Quite an interesting exposition telling the story of the greatest nuclear disaster in history. Entrace fee - 10 UAH. You `re also able to rent an audioguide in different languages (russian, ukrainian, english, german etc.) - 50 UAH (+ 100 UAH of a deposit you`ll be given back after visiting musium). It`s worth to visit it at least once to see the reasons why people should act more sensible.
This museum is a half-memorial, half-educational site detailing the events before and after the Chernobyl Disaster. If you don't feel brave enough to go on an excursion to Pripyat and the Chernobyl Nuclear Power Plant, this is the next best thing. In fact, I'd recommend visiting the museum first before the trip. It gives a detailed history of the disaster as well as providing some necessary context for what events occurred in what location. Definitely recommended. There is some signage in English. Pre-recorded audio tours are available in English for the non-Russian visitors.

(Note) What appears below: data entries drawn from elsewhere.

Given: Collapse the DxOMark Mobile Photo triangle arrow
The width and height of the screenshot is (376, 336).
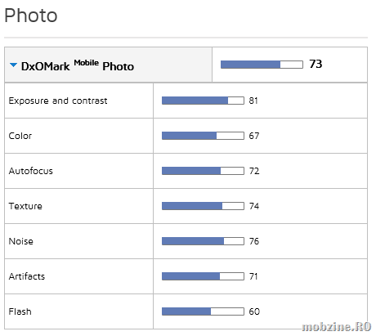Looking at the screenshot, I should tap(13, 65).
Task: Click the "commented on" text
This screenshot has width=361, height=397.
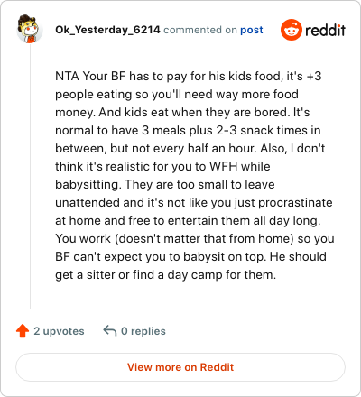Action: (200, 30)
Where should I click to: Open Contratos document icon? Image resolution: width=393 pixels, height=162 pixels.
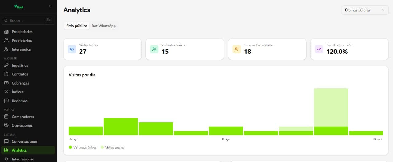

Most of the exhibits are simply letters and documents. Really interesting installations little. However, the tour is very informative and a symbolic price won't make you think "is it worth it to go?" Worth it. Go.
This review was automatically translated from Russian. Click to view original review.

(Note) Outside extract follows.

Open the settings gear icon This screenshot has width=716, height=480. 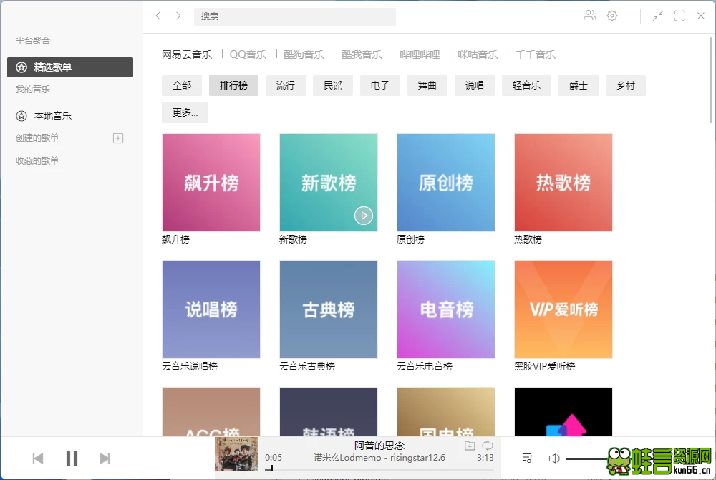[612, 15]
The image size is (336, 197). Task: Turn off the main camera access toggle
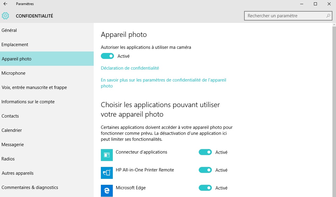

Большинство экспонатов - просто письма и документы. По настоящему интересных инсталляций мало. Тем не менее экскурсия весьма информативна, а чисто символическая цена не заставит вас задумываться "А стоит ли идти?" Стоит. Сходите.
The Chernobyl Museum can be difficult to find, the directions that I had were a bit unclear and I spent 30 minutes walking around the area because I was looking for the wrong street. If you know where you are going, the museum is located only about a 5-10 minute walk from the metro station exit.

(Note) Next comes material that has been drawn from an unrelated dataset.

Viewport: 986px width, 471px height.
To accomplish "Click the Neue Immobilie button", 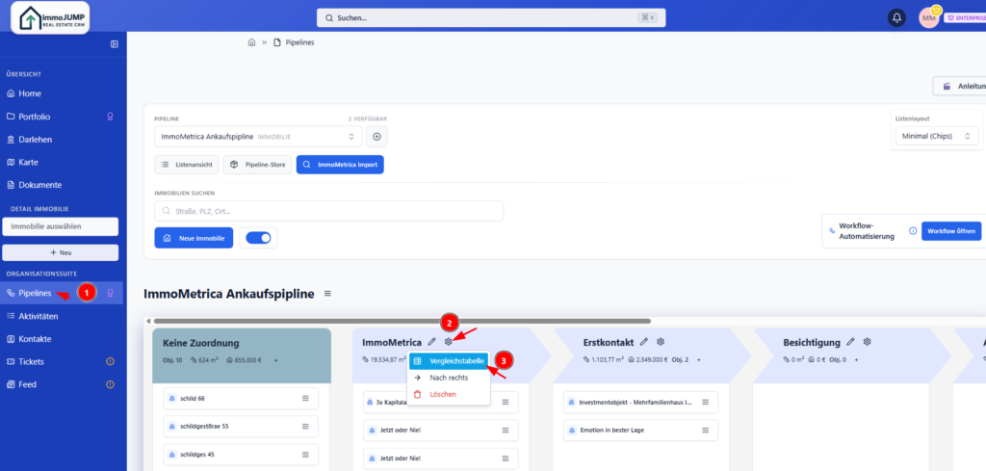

The actual museum isn't that big, you can wander around the whole thing in less than an hour. I had a slight misunderstanding with the lady selling tickets due to the language barrier - she was terribly mean, and screamed at me rudely in Russian because I didn't understand that tickets could not be purchased in advance. If you don't speak Russian, you will probably be better off because you won't be able to understand the offensive things that she says about you to her co-workers.
The museum itself is interesting, you can see the actual documents, photos and artifacts from people who lived and worked in the Chernobyl factory. However, I would recommend getting a headset (they offer many different languages) for an audio tour of the museum because all the displays and exhibits are in Russian.
Admission to the museum cost 10 UAH per person and audio guide headsets cost 50 UAH each. If you would like to take photos inside the museum, you will have to pay an extra 20 UAH.